▶ **GIVEN DATA**:
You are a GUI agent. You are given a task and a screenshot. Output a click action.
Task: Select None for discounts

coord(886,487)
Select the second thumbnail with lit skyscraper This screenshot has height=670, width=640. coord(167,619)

...

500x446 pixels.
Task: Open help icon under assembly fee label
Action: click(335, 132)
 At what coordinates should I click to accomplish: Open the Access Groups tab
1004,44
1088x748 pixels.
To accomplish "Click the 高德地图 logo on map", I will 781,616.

==

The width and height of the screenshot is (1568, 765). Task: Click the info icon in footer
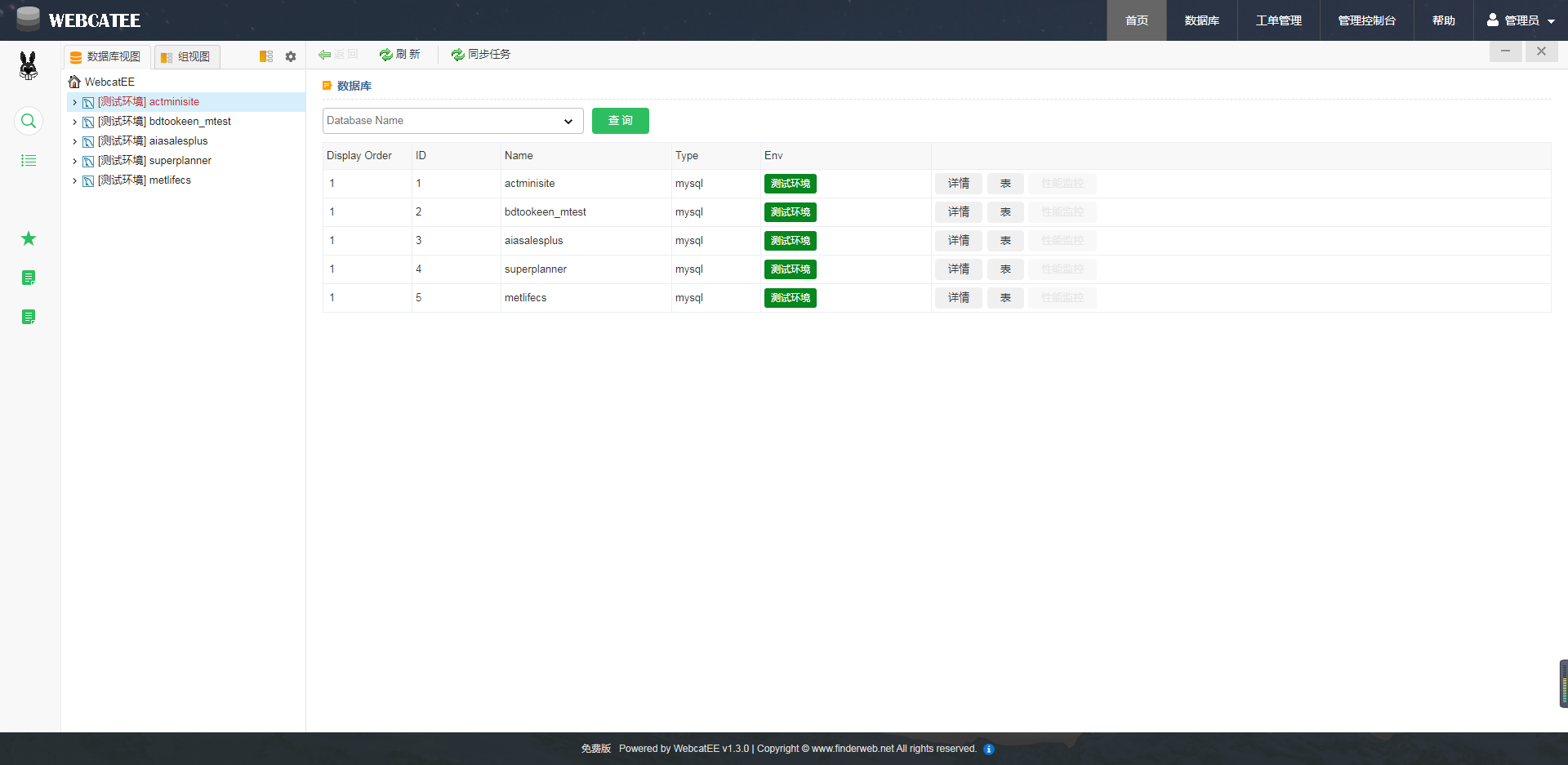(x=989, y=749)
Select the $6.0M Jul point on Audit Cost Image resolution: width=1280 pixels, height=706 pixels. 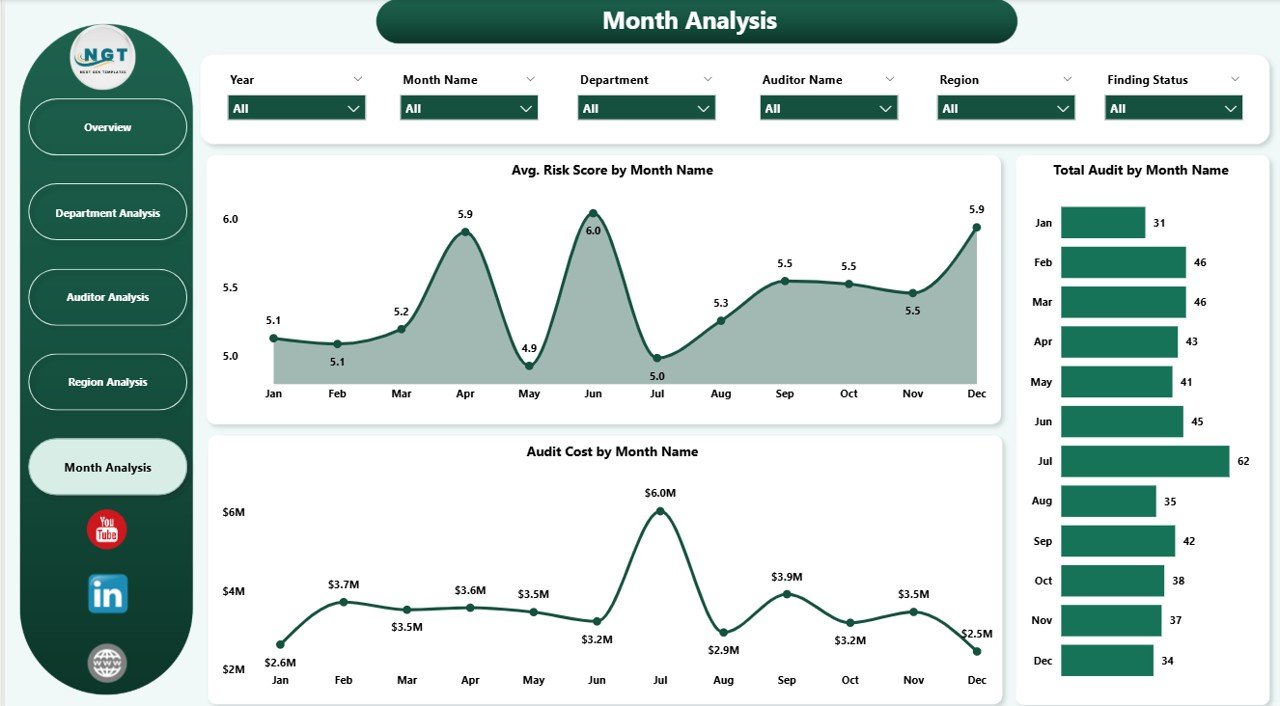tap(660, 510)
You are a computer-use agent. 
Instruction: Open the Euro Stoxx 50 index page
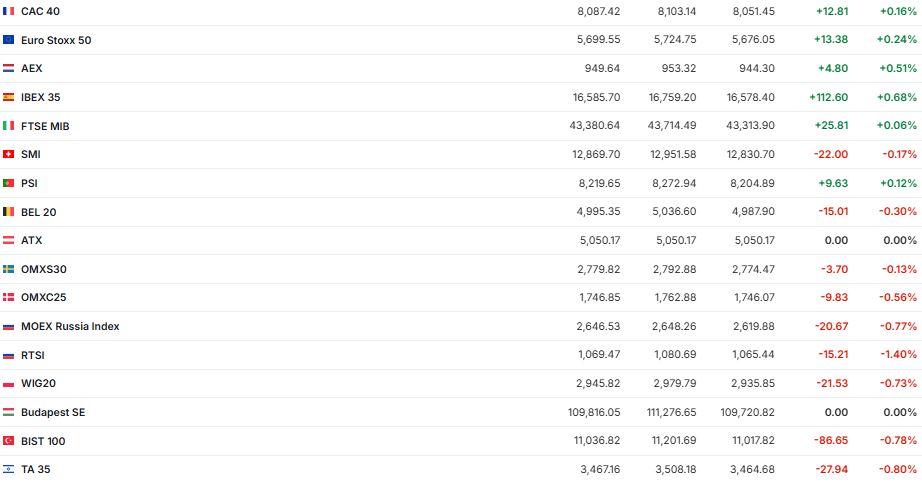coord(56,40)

▶ **REQUIREMENT**:
Report each line of the data in which "agent" occurs.

▶ **COMPLETED TASK**:
You are a GUI agent. You are given a task and a screenshot. Output a click action.
You are a computer-use agent. 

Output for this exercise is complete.